Suasananya sangat meriah. Di luar gedung berkibar liwa dan raya di berbagai sudut dengan berbagai ukuran. Di kiri-kanan jalan masuk terdapat papan billboard yang ditempeli berbagai poster dengan aneka ragam tulisan, di antaranya: “Dawlah Khilâfah Dawlah Ri’âyah lâ Dawlah Jibâyah”; “Kapitalisme Hanya Menguntungkan Orang Kaya, Tapi Tidak bagi Orang Miskin”, di antaranya dengan latar gambar Bill Gates. Di kiri-kanan pintu masuk utama gedung pertemuan terpasang kain sangat panjang bertuliskan Lâ Ilâha illâ Allâh yang dibentangkan dari bagian tengah gedung ke bawah melintang kolam kering di depan gedung. Bagian dalam gedung sendiri langit-langitnya dihiasi dengan bentangan kain oranye, sementara di belakang panggung terpampang back-drop berisi tulisan acara dan tema Konferensi, “Menuju Dunia yang Aman dan Stabil di bawah Naungan Sistem Ekonomi Islam,” yang ditulis dalam bahasa Arab dan Inggris.

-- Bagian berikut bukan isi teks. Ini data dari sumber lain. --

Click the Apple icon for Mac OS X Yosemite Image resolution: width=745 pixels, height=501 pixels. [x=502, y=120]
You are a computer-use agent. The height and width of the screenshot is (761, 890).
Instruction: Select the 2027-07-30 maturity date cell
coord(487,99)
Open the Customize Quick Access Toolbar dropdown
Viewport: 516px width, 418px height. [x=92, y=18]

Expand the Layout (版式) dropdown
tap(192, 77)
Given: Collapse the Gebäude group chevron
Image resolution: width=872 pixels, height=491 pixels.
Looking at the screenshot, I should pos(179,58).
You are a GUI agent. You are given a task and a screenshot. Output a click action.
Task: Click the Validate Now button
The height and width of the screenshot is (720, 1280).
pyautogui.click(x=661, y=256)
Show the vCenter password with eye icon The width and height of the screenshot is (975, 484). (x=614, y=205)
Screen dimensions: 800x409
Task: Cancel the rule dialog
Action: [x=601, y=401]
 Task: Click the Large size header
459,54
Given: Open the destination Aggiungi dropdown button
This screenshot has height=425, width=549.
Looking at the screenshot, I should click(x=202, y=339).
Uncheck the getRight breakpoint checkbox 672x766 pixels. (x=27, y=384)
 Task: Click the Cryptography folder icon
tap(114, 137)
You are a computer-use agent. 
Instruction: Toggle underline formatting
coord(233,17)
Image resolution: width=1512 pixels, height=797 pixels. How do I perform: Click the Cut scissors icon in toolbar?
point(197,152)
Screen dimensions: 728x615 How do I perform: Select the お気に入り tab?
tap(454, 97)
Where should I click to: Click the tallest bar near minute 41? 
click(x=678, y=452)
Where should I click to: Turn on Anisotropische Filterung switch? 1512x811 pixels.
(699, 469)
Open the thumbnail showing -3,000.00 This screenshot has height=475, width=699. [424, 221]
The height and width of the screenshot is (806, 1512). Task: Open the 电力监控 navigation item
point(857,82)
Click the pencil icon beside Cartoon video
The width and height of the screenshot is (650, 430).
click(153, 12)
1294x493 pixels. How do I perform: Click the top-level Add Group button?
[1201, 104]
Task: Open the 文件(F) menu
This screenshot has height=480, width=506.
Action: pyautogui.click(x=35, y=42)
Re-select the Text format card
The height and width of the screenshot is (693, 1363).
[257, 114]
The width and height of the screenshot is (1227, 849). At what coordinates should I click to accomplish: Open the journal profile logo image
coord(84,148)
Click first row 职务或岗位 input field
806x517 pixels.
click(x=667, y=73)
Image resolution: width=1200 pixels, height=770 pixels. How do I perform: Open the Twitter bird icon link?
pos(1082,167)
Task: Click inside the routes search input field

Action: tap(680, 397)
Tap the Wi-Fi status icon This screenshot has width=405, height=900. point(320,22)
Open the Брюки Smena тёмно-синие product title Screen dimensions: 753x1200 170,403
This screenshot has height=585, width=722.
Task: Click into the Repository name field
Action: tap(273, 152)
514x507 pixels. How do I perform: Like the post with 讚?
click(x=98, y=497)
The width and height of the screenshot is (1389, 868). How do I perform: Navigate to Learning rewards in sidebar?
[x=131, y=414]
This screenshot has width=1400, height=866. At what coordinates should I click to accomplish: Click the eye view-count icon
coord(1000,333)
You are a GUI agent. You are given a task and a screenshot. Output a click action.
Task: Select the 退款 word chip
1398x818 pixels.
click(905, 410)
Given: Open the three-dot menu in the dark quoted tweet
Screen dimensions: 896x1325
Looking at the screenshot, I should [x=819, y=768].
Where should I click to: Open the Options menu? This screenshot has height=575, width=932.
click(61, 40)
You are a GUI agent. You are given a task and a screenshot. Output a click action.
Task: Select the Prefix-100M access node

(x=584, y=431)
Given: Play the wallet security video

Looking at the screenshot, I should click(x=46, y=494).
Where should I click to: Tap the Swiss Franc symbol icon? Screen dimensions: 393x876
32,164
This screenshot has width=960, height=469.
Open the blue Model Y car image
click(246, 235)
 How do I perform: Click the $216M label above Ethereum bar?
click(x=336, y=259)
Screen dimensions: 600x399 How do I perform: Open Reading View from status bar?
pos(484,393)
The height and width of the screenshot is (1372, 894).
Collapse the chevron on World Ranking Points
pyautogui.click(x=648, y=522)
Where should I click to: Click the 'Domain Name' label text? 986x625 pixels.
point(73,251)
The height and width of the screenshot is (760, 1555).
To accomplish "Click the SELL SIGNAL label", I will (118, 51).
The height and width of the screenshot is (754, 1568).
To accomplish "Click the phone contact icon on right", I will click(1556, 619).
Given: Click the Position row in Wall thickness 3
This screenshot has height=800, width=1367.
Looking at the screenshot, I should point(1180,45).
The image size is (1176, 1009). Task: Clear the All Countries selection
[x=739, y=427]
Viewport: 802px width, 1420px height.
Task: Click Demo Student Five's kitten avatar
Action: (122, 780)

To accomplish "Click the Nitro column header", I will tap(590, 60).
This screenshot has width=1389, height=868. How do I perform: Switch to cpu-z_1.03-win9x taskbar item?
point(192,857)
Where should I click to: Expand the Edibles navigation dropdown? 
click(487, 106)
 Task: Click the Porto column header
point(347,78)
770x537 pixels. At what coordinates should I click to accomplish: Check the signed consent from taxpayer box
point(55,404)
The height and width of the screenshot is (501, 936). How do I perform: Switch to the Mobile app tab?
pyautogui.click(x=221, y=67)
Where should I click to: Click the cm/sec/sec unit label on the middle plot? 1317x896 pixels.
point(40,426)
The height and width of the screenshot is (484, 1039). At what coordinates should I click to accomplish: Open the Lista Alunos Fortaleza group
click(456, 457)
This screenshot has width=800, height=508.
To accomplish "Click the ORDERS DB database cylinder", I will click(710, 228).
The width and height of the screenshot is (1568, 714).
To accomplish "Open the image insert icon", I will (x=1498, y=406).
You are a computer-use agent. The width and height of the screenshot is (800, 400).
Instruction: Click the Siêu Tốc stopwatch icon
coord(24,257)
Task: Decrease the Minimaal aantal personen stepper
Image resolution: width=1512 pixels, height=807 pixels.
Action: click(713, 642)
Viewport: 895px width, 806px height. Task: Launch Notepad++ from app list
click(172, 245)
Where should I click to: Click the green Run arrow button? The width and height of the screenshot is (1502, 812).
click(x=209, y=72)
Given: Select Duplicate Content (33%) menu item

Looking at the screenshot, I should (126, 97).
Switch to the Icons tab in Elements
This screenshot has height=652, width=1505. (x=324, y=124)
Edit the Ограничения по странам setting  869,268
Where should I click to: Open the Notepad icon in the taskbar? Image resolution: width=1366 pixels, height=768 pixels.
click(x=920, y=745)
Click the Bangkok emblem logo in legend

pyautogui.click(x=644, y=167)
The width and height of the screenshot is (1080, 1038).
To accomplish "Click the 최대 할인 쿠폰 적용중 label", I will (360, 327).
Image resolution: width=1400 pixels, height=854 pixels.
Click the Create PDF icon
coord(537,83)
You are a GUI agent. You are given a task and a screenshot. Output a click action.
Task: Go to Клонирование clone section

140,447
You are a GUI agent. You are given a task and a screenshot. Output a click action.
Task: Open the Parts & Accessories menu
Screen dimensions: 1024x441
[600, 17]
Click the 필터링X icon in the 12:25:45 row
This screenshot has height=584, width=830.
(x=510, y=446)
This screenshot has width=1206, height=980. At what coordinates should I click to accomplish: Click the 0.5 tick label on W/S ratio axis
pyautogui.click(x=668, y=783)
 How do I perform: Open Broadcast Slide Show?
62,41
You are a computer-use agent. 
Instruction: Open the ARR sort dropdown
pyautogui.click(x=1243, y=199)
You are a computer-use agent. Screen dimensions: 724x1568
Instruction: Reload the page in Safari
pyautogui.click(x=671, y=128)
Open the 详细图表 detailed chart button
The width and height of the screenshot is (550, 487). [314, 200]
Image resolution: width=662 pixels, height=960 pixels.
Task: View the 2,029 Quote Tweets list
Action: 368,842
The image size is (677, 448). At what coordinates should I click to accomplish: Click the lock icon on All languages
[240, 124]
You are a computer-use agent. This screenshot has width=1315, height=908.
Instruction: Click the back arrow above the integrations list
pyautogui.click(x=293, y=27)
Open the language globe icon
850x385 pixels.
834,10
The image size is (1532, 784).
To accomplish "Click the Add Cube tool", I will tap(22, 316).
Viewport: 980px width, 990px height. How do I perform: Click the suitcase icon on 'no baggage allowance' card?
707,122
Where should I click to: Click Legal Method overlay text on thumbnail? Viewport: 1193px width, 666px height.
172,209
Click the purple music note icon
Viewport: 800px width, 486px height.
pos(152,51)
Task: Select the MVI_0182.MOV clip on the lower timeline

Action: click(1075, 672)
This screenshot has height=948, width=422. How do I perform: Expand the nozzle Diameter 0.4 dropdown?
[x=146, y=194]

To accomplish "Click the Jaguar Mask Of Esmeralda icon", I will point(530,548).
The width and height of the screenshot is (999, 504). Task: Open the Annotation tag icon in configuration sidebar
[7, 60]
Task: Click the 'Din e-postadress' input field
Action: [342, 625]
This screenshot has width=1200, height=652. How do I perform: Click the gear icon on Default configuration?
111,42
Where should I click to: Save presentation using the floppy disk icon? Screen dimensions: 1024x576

Agak sedikit terlambat 20 menit, sambil merapikan hal-hal kecil di sana-sini, acara dimulai pukul 10.20 waktu setempat. Tempat baru terisi 50%. Mendekati 1 jam kemudian, tempat hampir terisi penuh, termasuk tempat untuk peserta perempuan. Peserta laki-laki rata-rata berpakaian biasa, santai. Beberapa orang tampak berpakaian gamis putih dengan sorban khas Sudan. Hadir pula mantan Menteri Keuangan Sudan yang hadir dalam sesi pertama. Adapun peserta perempuan berpakaian khas jilbab Sudan yang kerudungnya dililit-lilitkan tak teratur di kepala, kemudian dijulurkan ke leher dan dadanya, dengan aneka warna yang mencolok.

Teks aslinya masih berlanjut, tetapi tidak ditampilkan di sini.